BEGIN Exercise materials
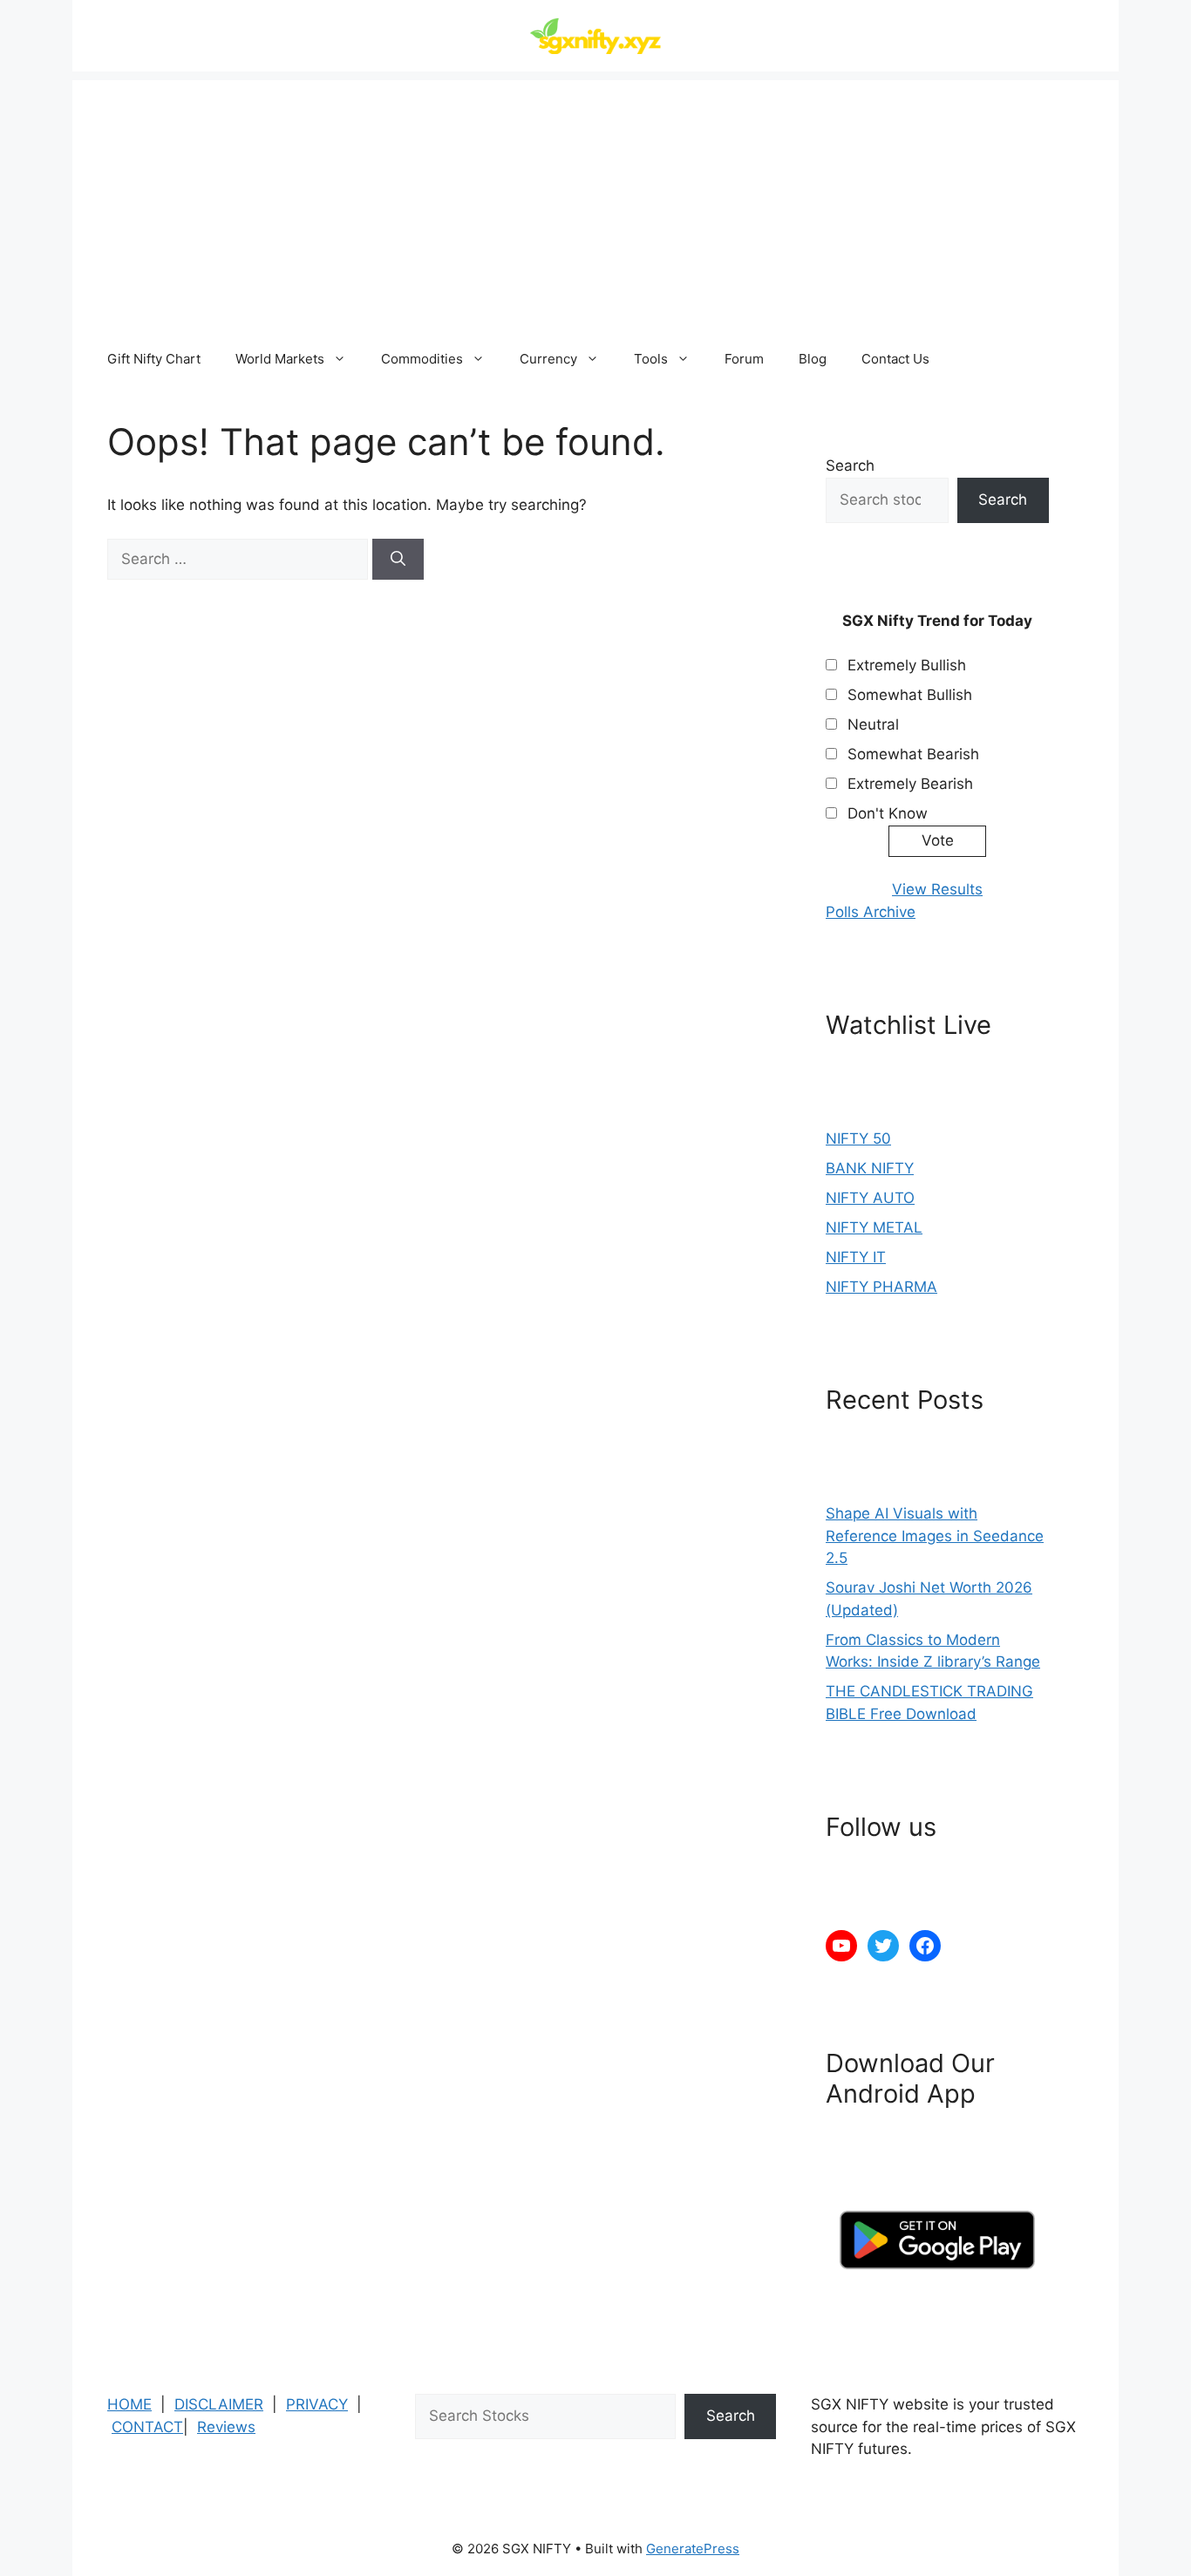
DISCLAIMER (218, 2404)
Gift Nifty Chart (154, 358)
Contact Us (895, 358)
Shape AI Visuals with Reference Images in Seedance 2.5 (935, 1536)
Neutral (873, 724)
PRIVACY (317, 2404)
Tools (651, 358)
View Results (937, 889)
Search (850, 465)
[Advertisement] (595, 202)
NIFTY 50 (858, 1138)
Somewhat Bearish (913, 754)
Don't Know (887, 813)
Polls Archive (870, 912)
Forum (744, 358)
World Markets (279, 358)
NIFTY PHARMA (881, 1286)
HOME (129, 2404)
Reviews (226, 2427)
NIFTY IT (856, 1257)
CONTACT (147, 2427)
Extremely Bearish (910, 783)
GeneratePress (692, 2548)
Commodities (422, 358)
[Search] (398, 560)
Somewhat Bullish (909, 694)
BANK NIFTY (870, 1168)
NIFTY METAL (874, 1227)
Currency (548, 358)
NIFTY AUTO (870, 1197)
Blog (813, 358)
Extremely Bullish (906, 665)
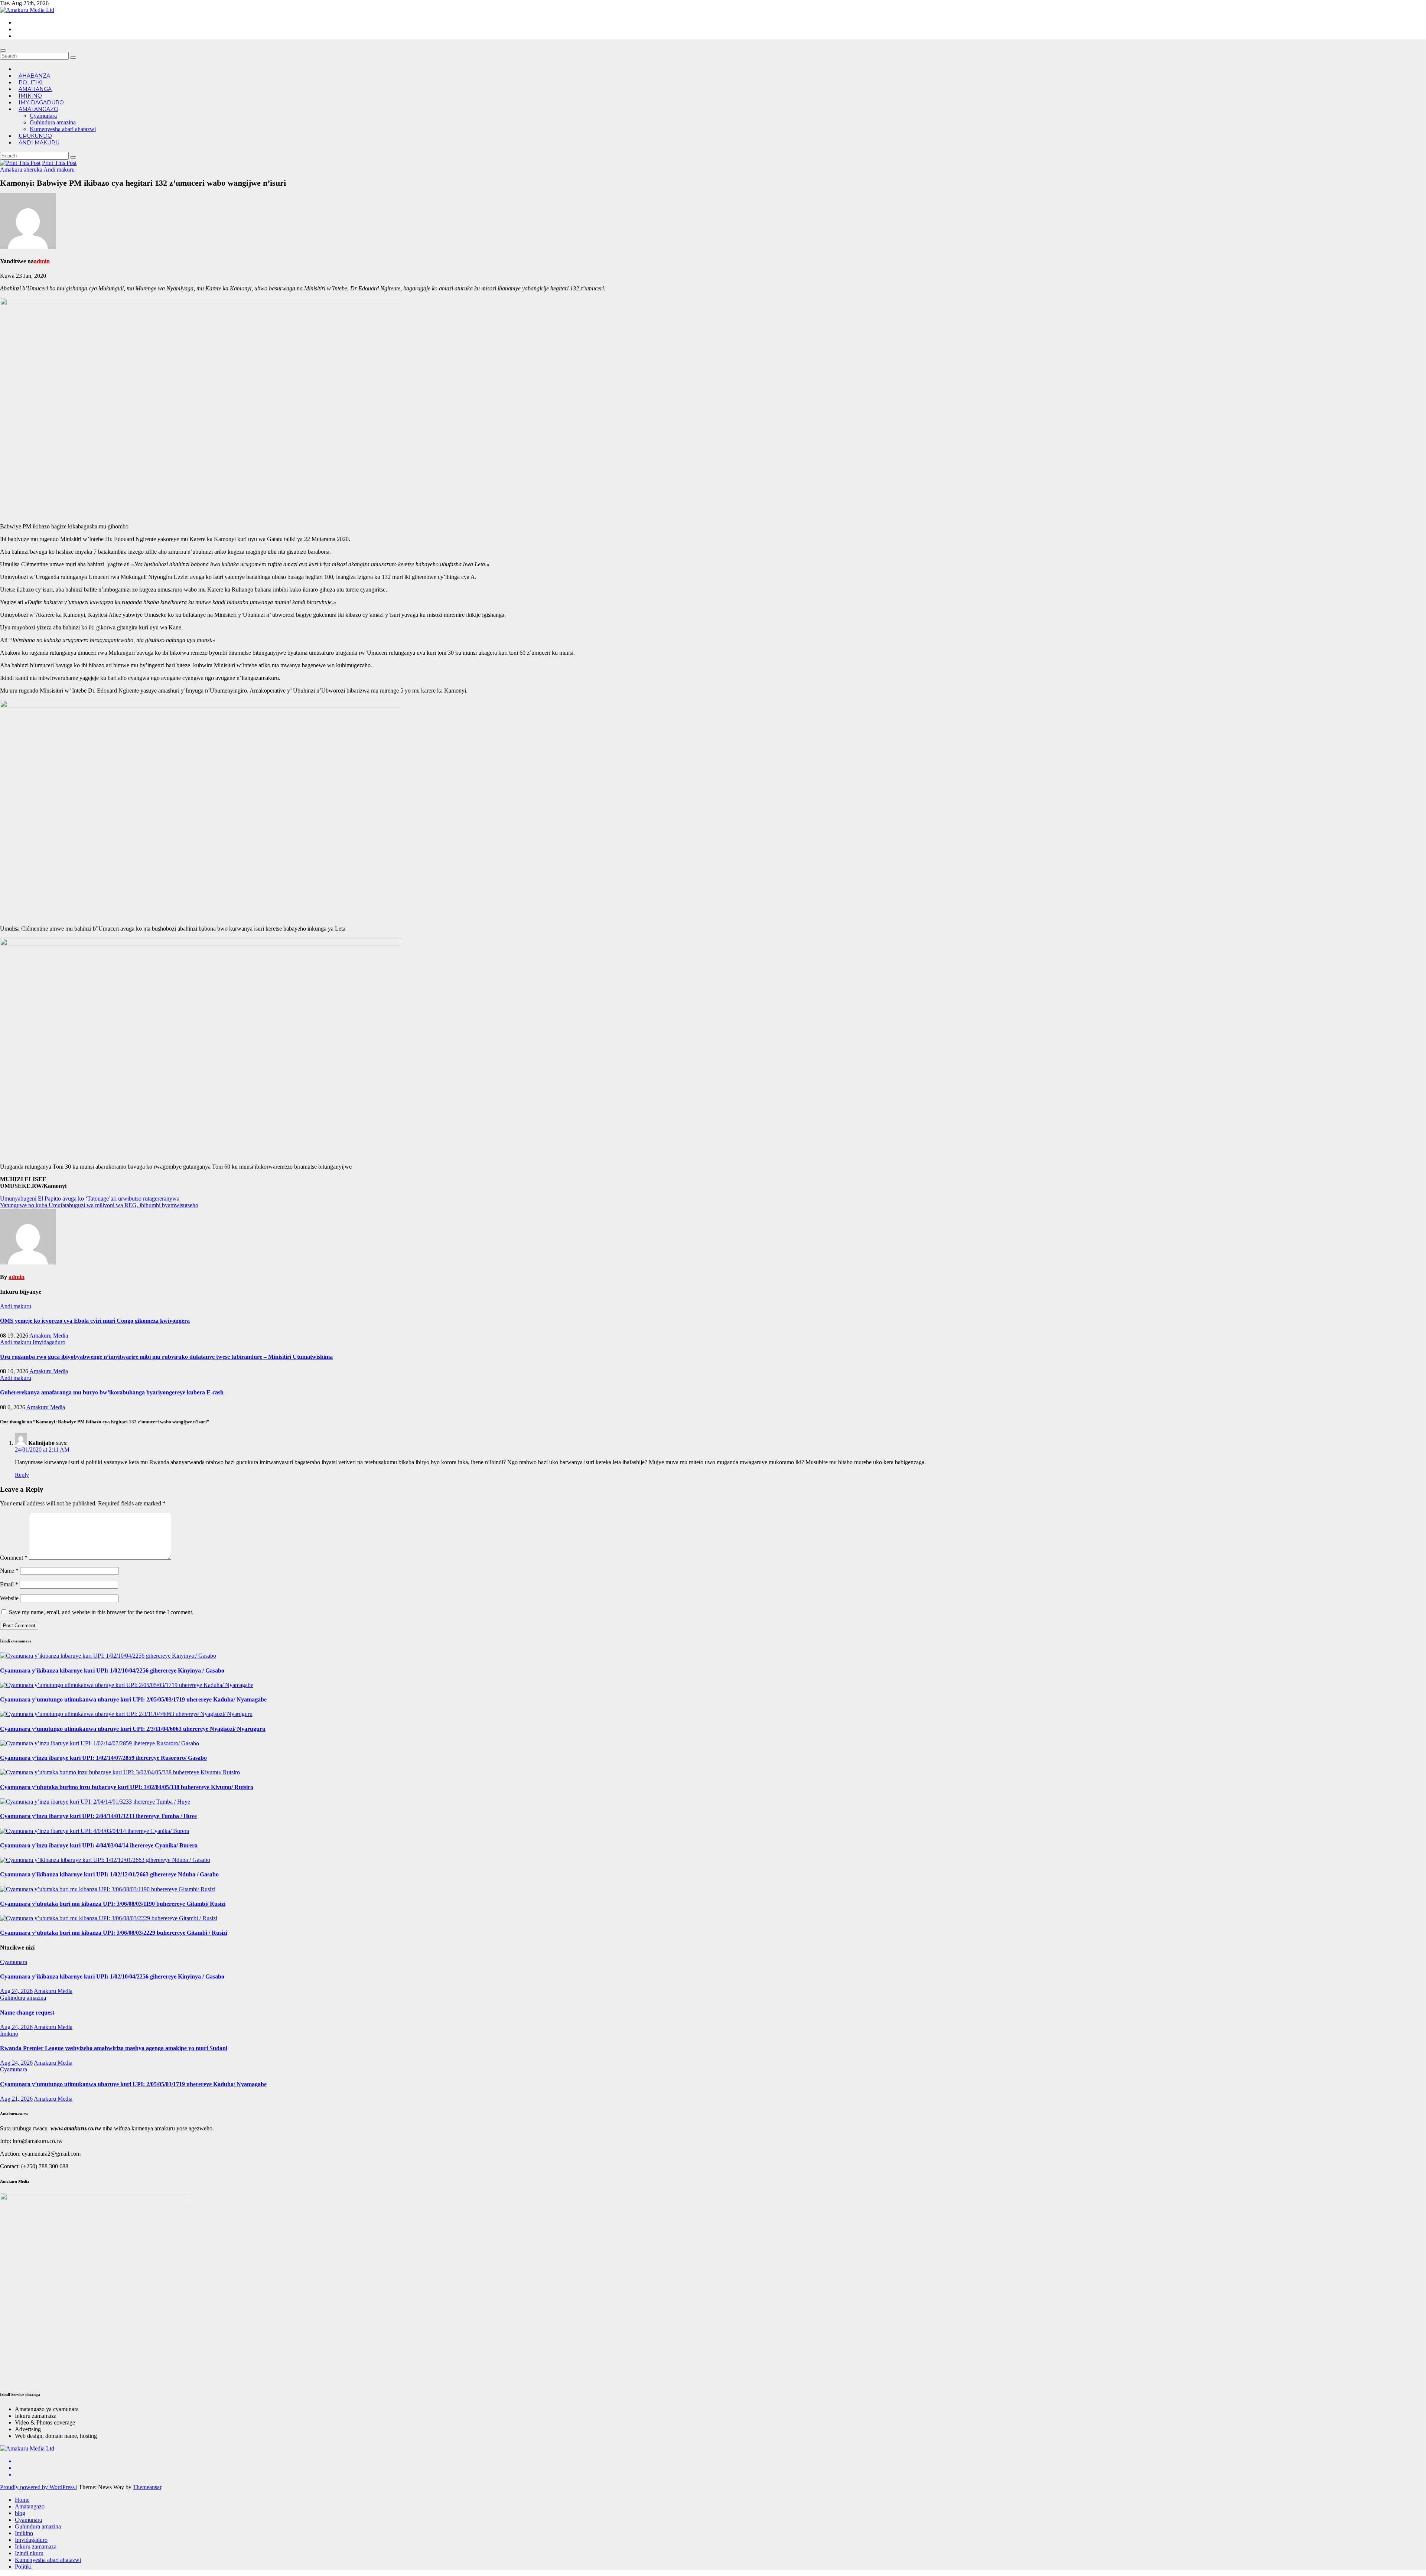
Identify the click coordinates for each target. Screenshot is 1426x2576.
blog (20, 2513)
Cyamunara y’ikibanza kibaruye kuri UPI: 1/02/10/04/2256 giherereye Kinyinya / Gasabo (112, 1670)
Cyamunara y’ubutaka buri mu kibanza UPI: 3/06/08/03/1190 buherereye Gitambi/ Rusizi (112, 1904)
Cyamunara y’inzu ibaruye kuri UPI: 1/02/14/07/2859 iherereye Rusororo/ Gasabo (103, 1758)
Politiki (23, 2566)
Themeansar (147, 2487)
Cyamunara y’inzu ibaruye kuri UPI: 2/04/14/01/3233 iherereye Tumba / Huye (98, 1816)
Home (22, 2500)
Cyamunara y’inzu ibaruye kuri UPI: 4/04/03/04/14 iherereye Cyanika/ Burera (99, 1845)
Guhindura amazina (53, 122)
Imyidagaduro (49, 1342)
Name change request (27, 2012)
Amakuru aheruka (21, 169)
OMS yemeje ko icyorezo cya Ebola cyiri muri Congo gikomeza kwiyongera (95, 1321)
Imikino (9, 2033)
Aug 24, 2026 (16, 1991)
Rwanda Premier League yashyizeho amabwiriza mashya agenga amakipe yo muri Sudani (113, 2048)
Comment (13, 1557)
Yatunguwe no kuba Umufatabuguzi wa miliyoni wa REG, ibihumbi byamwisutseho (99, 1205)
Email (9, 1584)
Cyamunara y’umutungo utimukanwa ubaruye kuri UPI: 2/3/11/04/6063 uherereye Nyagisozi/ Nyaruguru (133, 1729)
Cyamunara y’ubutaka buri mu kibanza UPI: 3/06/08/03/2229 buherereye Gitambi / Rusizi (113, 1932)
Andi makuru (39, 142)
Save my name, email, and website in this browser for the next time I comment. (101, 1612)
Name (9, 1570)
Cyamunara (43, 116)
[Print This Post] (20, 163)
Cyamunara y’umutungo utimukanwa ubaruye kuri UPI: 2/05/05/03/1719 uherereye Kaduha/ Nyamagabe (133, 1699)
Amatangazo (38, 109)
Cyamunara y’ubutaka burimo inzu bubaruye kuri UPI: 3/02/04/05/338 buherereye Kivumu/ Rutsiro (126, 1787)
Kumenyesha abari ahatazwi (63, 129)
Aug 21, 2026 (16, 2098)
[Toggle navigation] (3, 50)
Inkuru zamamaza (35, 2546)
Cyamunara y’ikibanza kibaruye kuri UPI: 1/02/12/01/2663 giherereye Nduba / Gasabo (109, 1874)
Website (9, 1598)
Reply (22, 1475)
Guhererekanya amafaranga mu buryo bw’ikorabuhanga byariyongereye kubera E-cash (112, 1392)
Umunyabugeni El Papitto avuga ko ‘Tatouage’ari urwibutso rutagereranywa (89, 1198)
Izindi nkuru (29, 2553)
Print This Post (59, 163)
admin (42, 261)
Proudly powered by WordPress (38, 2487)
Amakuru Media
END Exercise materials
**About this exercise**: Please copy the data above exactly, omitting the pictures.

**Answer to the exercise**:
DISCLAIMER (218, 2404)
Gift Nifty Chart (154, 358)
Contact Us (895, 358)
Shape AI Visuals with Reference Images in Seedance 2.5 (935, 1536)
Neutral (873, 724)
PRIVACY (317, 2404)
Tools (651, 358)
View Results (937, 889)
Search (850, 465)
[Advertisement] (595, 202)
NIFTY 50 (858, 1138)
Somewhat Bearish (913, 754)
Don't Know (887, 813)
Polls Archive (870, 912)
Forum (744, 358)
World Markets (279, 358)
NIFTY PHARMA (881, 1286)
HOME (129, 2404)
Reviews (226, 2427)
NIFTY IT (856, 1257)
CONTACT (147, 2427)
Extremely Bearish (910, 783)
GeneratePress (692, 2548)
Commodities (422, 358)
[Search] (398, 560)
Somewhat Bullish (909, 694)
BANK NIFTY (870, 1168)
NIFTY METAL (874, 1227)
Currency (548, 358)
NIFTY AUTO (870, 1197)
Blog (813, 358)
Extremely Bullish (906, 665)
Identify the click coordinates for each target. Screenshot is 1426x2576.
blog (20, 2513)
Cyamunara y’ikibanza kibaruye kuri UPI: 1/02/10/04/2256 giherereye Kinyinya / Gasabo (112, 1670)
Cyamunara y’ubutaka buri mu kibanza UPI: 3/06/08/03/1190 buherereye Gitambi/ Rusizi (112, 1904)
Cyamunara y’inzu ibaruye kuri UPI: 1/02/14/07/2859 iherereye Rusororo/ Gasabo (103, 1758)
Politiki (23, 2566)
Themeansar (147, 2487)
Cyamunara y’inzu ibaruye kuri UPI: 2/04/14/01/3233 iherereye Tumba / Huye (98, 1816)
Home (22, 2500)
Cyamunara y’inzu ibaruye kuri UPI: 4/04/03/04/14 iherereye Cyanika/ Burera (99, 1845)
Guhindura amazina (53, 122)
Imyidagaduro (49, 1342)
Name change request (27, 2012)
Amakuru aheruka (21, 169)
OMS yemeje ko icyorezo cya Ebola cyiri muri Congo gikomeza kwiyongera (95, 1321)
Imikino (9, 2033)
Aug 24, 2026 (16, 1991)
Rwanda Premier League yashyizeho amabwiriza mashya agenga amakipe yo muri Sudani (113, 2048)
Comment (13, 1557)
Yatunguwe no kuba Umufatabuguzi wa miliyoni wa REG, ibihumbi byamwisutseho (99, 1205)
Email (9, 1584)
Cyamunara y’umutungo utimukanwa ubaruye kuri UPI: 2/3/11/04/6063 uherereye Nyagisozi/ Nyaruguru (133, 1729)
Cyamunara y’ubutaka buri mu kibanza UPI: 3/06/08/03/2229 buherereye Gitambi / Rusizi (113, 1932)
Andi makuru (39, 142)
Save my name, email, and website in this browser for the next time I comment. (101, 1612)
Name (9, 1570)
Cyamunara (43, 116)
[Print This Post] (20, 163)
Cyamunara y’umutungo utimukanwa ubaruye kuri UPI: 2/05/05/03/1719 uherereye Kaduha/ Nyamagabe (133, 1699)
Amatangazo (38, 109)
Cyamunara y’ubutaka burimo inzu bubaruye kuri UPI: 3/02/04/05/338 buherereye Kivumu/ Rutsiro (126, 1787)
Kumenyesha abari ahatazwi (63, 129)
Aug 21, 2026 (16, 2098)
[Toggle navigation] (3, 50)
Inkuru zamamaza (35, 2546)
Cyamunara y’ikibanza kibaruye kuri UPI: 1/02/12/01/2663 giherereye Nduba / Gasabo (109, 1874)
Website (9, 1598)
Reply (22, 1475)
Guhererekanya amafaranga mu buryo bw’ikorabuhanga byariyongereye kubera E-cash (112, 1392)
Umunyabugeni El Papitto avuga ko ‘Tatouage’ari urwibutso rutagereranywa (89, 1198)
Izindi nkuru (29, 2553)
Print This Post (59, 163)
admin (42, 261)
Proudly powered by WordPress (38, 2487)
Amakuru Media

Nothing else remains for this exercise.